Adding –model-control-mode=explicit to the startup parameters means you can manually load or unload models, which resolves this issue(Error when load model with http api · Issue #2633 · triton-inference-server/server · GitHub).
/opt/tritonserver/bin/tritonserver --model-repository=/tmp/models --model-control-mode=explicit
In the previous article(https://medium.com/@Qubit18/from-xss-to-rce-critical-vulnerability-chain-in-anthropic-mcp-inspector-cve-2025-58444-7092ba4ac442), I inadvertently discovered an open-source AI security detection framework called AI-Infra-Guard(GitHub – Tencent/AI-Infra-Guard: A.I.G (AI-Infra-Guard) is a comprehensive, intelligent, and easy-to-use AI Red Teaming platform developed by Tencent Zhuque Lab.). What amazed me is that it can not only detect MCP services, but also integrates vulnerability scanning capabilities for AI infrastructure.

The local deployment process is as follows:
git clone https://github.com/Tencent/AI-Infra-Guard.git
cd AI-Infra-Guard
docker-compose -f docker-compose.images.yml up -d
We only need to input the target URL to initiate the detection, Detection results are as follows:

It can help us harden the security of our AI infrastructure. If we need to understand the root cause of vulnerabilities, further analysis is required.
How to trigger command injection?
Enable process monitoring, set the request backend to python, and then make the request again. You will observe that the handler initiates multiple subprocesses for command execution, where the command string contains controllable parameters from the API request.

Start GDB and you will see that the program loads the shared object file for the Python component libtriton_python.so .

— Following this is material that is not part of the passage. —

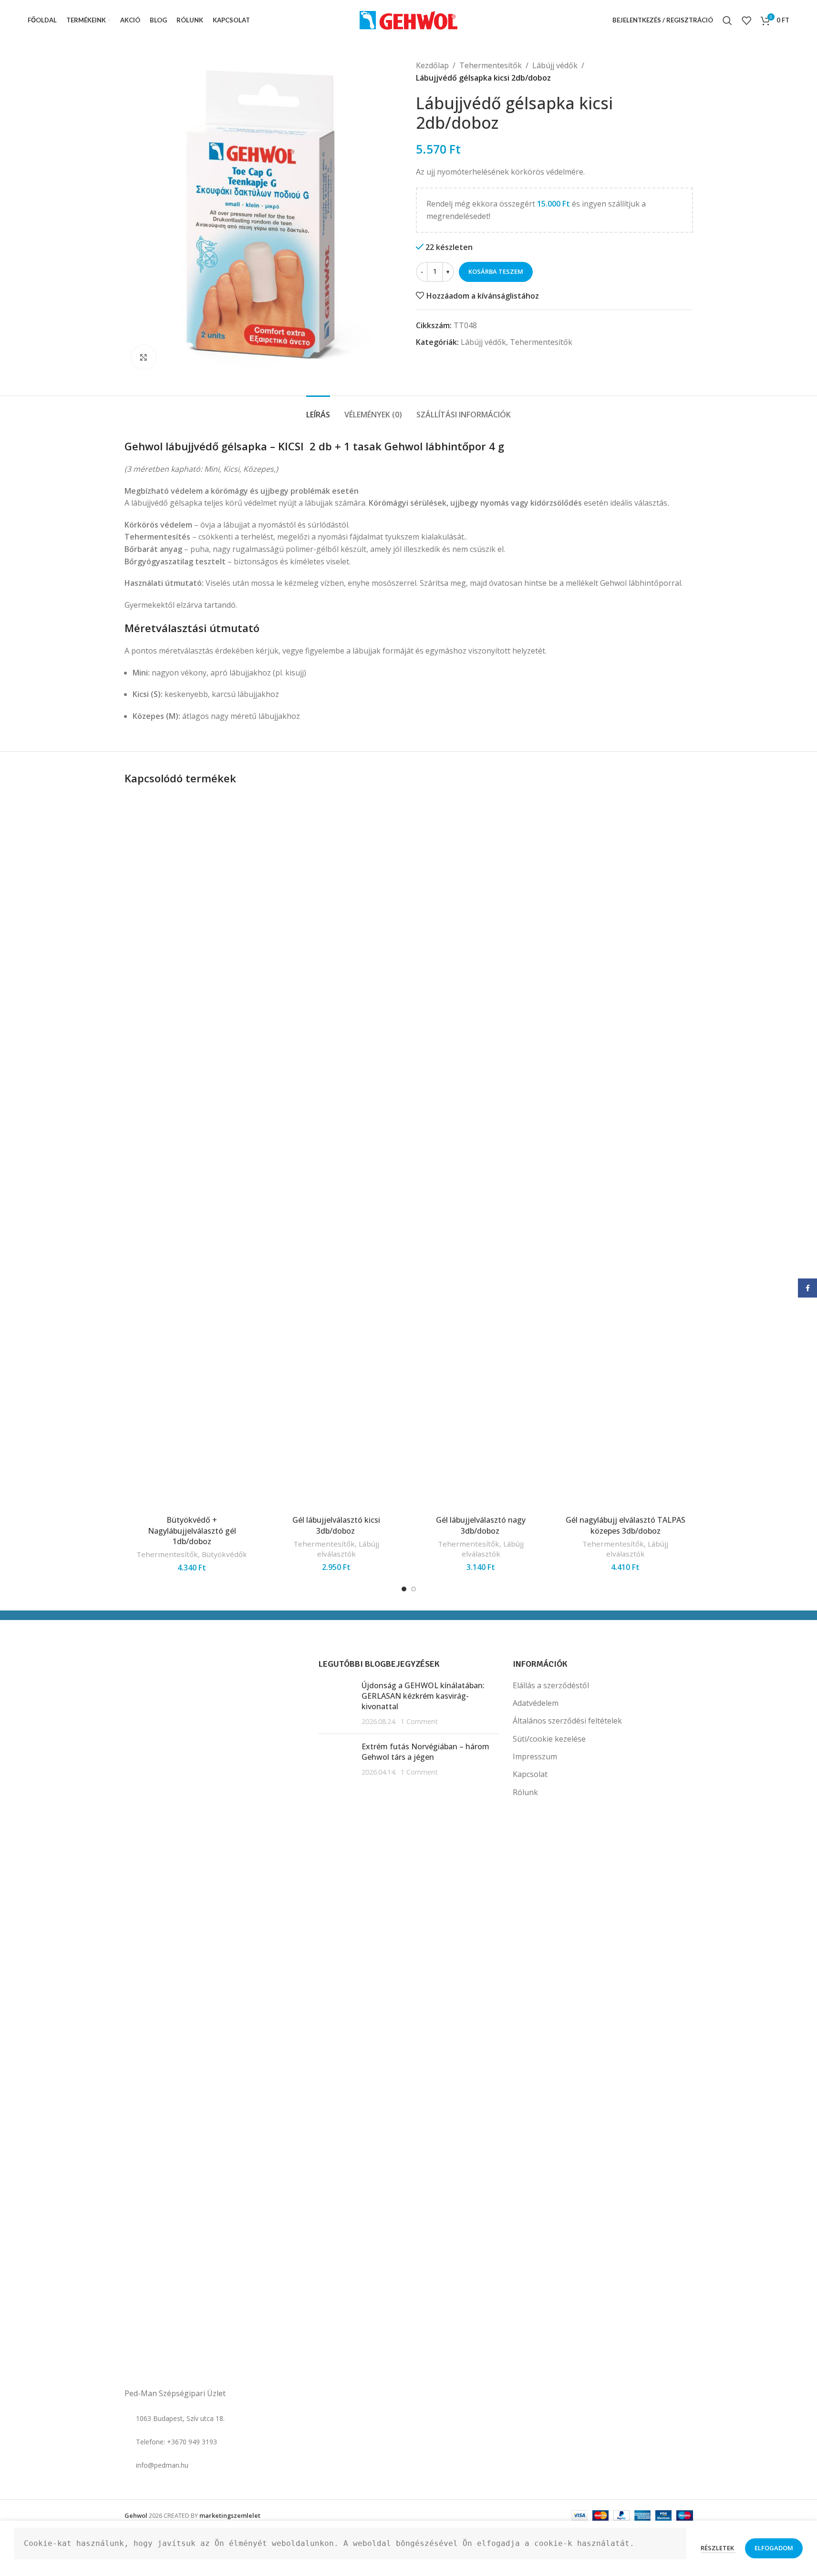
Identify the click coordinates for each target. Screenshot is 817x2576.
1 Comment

Let’s analyze the processing flow of the API request. The URL is handled by HTTPAPIServer::Handle , and the corresponding processing function is HandleRepositoryControl.
else if (RE2::FullMatch(
std::string(req->uri->path->full), modelcontrol_regex_, //modelcontrol_regex_( R"(/v2/repository(?:/([^/]+))?/(index|models/([^/]+)/(load|unload)))"),
&repo_name, &kind, &model_name, &action)) {
// model repository
if (kind == "index") {
HandleRepositoryIndex(req, repo_name);
return;
} else if (kind.find("models", 0) == 0) {
HandleRepositoryControl(req, repo_name, model_name, action);
return;
}
In HandleRepositoryControl , the parameters of the POST request are parsed, after which triton::core::CreateModel is called to attempt to create the model. Based on the specified backend type, the corresponding backend processing component is selected. For example, when the backend value is python, the triton::backend::python component is invoked, and the execution enters the StubLauncher::Launch function. The call stack obtained during dynamic debugging is as follows:

In the StubLauncher::Launch function within stub_launcher.cc , a character array stub_args is created to store the parameters for the execvp command execution. The concatenated string ss, which originates from the request parameters, is used in this process, resulting in a command injection vulnerability.
const char* stub_args[4];
stub_args[0] = "bash";
stub_args[1] = "-c";
stub_args[3] = nullptr; // Last argument must be nullptr [0]
...
ss << "source " << path_to_activate_
<< " && exec env LD_LIBRARY_PATH=" << path_to_libpython_
<< ":$LD_LIBRARY_PATH " << python_backend_stub << " " << model_path_
<< " " << shm_region_name_ << " " << shm_default_byte_size_ << " "
<< shm_growth_byte_size_ << " " << parent_pid_ << " " << python_lib_
<< " " << ipc_control_handle_ << " " << stub_name << " "
<< runtime_modeldir_;
ipc_control_->uses_env = true;
bash_argument = ss.str(); //[1]
...
stub_args[2] = bash_argument.c_str(); //[2]
...
execvp("bash", (char**)stub_args); //[3]

We can exploit this vulnerability to achieve Remote Code Execution.
Patches Commit
The input parameters have been validated(fix: Add input validation to model load by mattwittwer · Pull Request #404 · triton-inference-server/python_backend · GitHub).